## EXERCISE
Retype word for word the stretch of entries below from the line that has "Instruction: Expand the" through the line that has "Collapse the scodeweb_3419", and omit the pictures.

## TASK MATERIAL
***

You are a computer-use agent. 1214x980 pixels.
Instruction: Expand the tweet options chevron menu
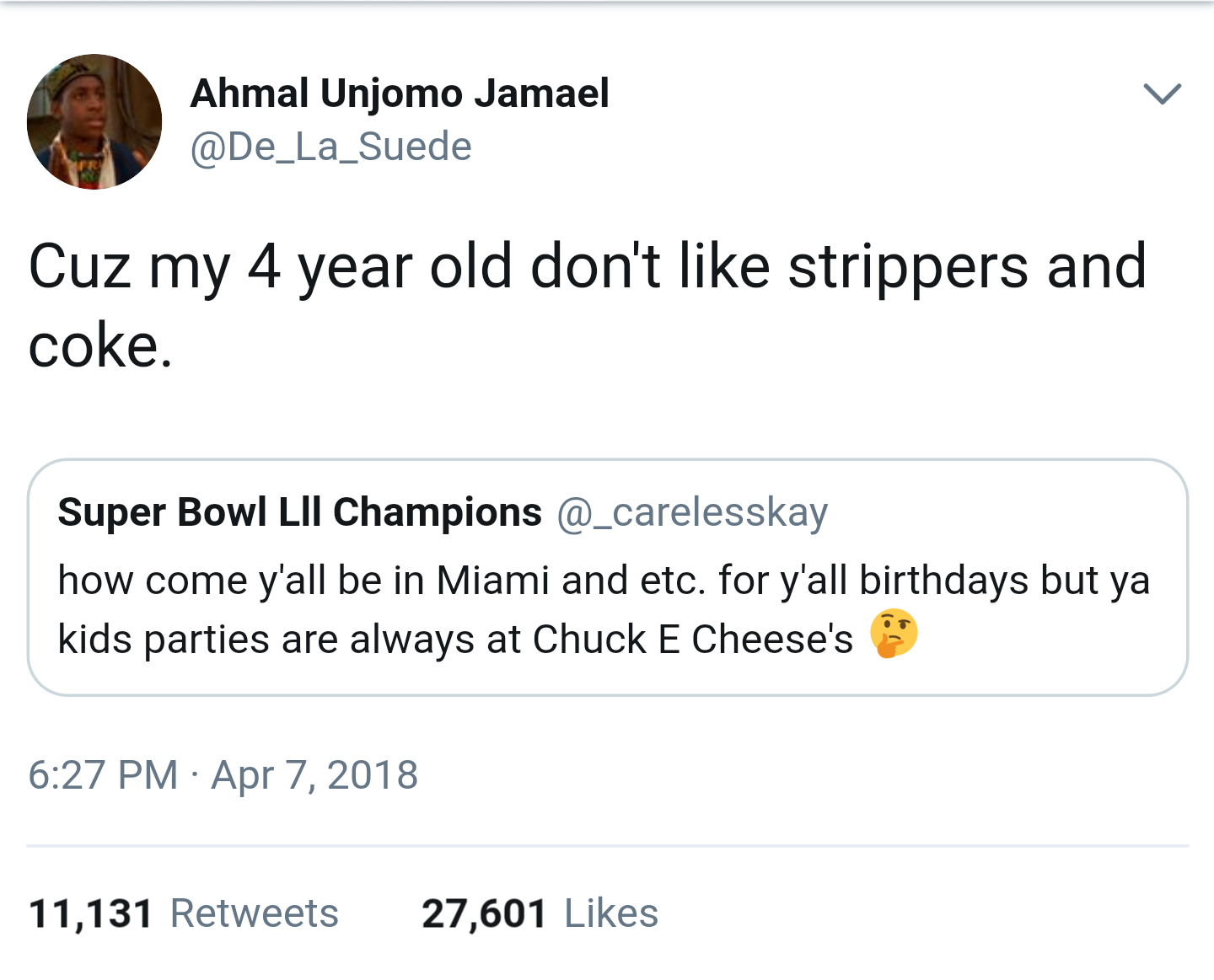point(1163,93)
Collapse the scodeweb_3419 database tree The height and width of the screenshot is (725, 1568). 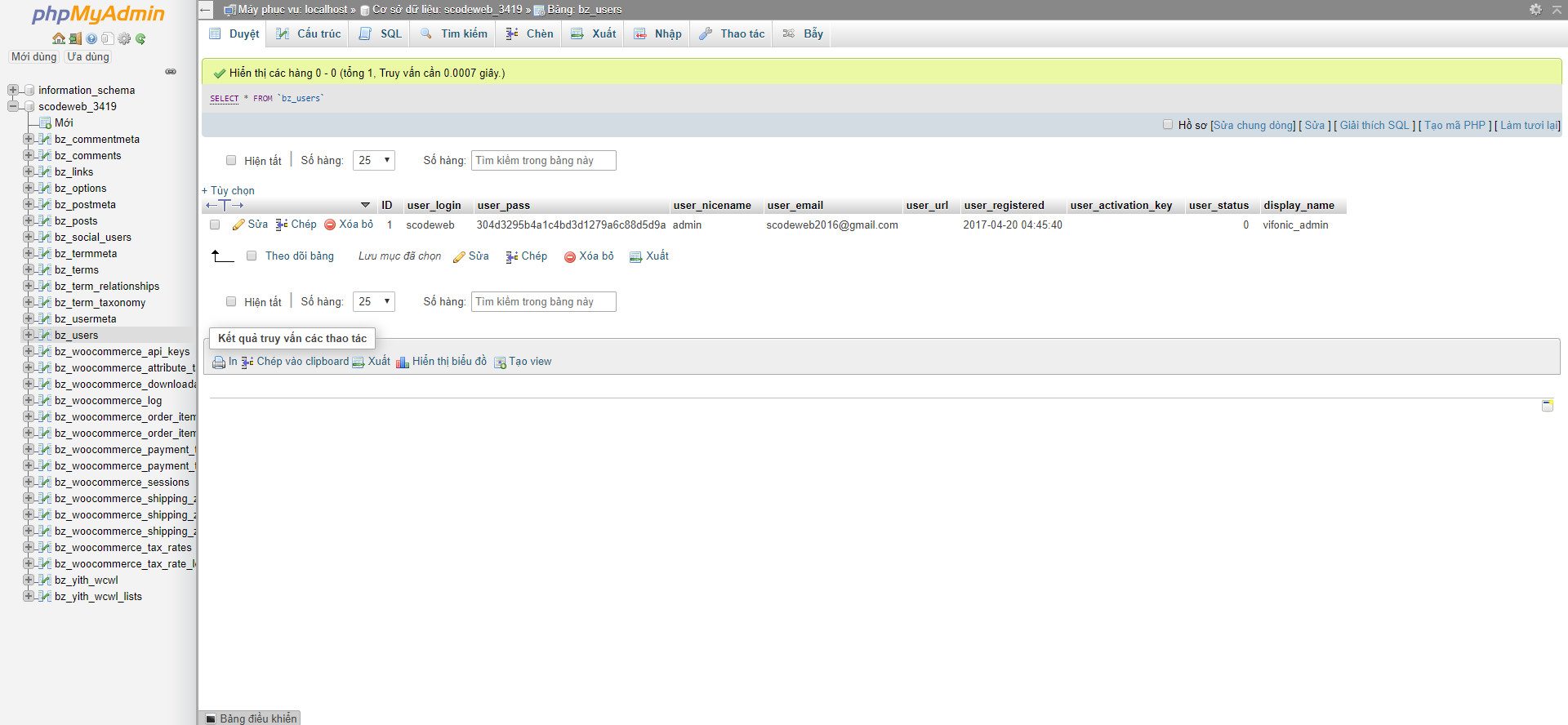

***

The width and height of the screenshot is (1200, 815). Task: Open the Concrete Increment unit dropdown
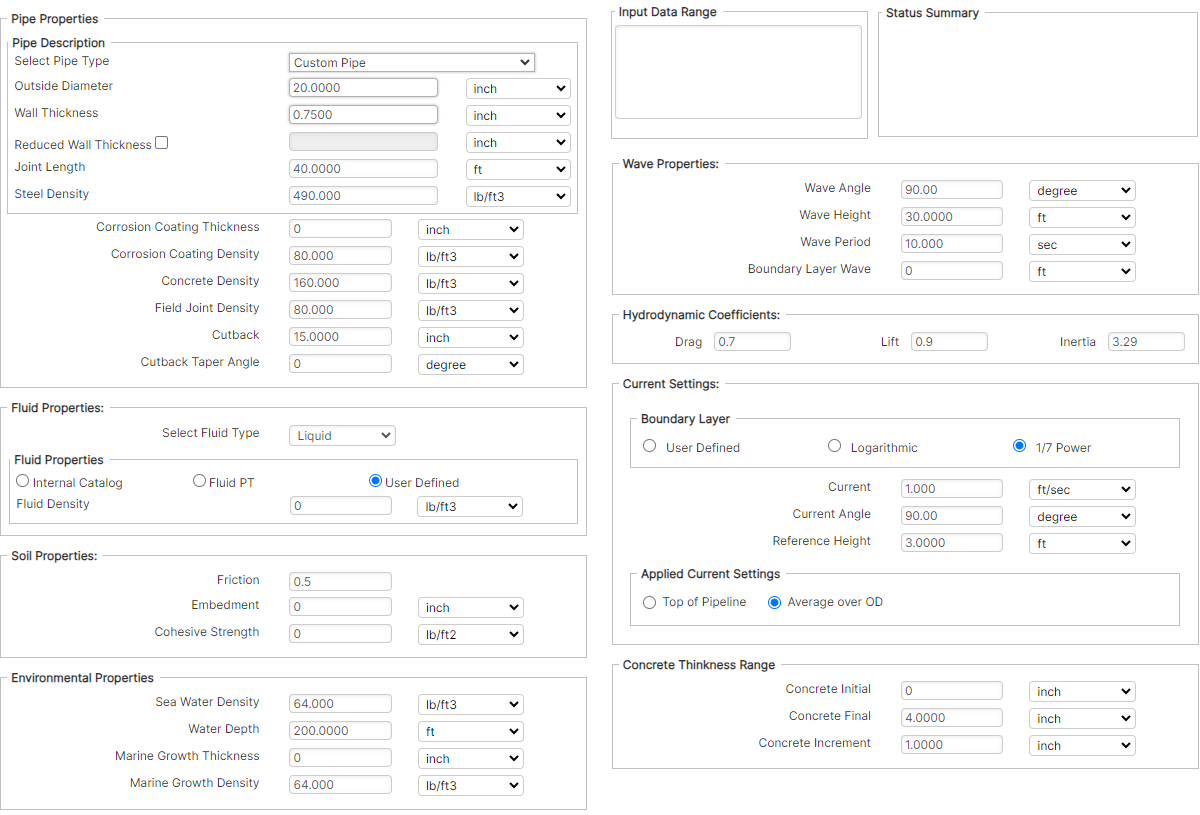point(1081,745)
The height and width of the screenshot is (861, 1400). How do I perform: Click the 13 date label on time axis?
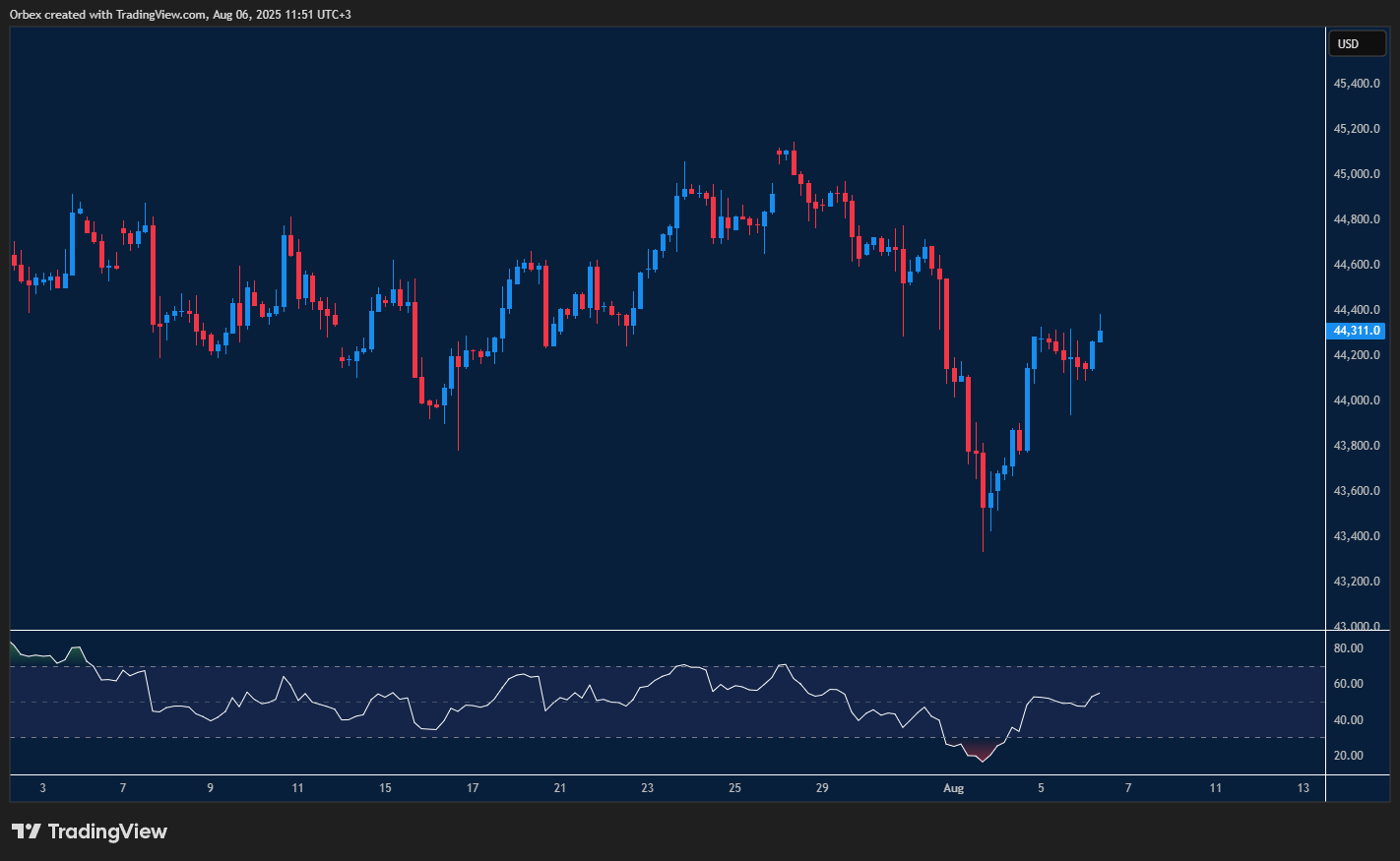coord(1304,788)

***

## OUTPUT FOR THIS EXERCISE
Instruction: Expand the tweet options chevron menu
point(1163,93)
Collapse the scodeweb_3419 database tree The height and width of the screenshot is (725, 1568). 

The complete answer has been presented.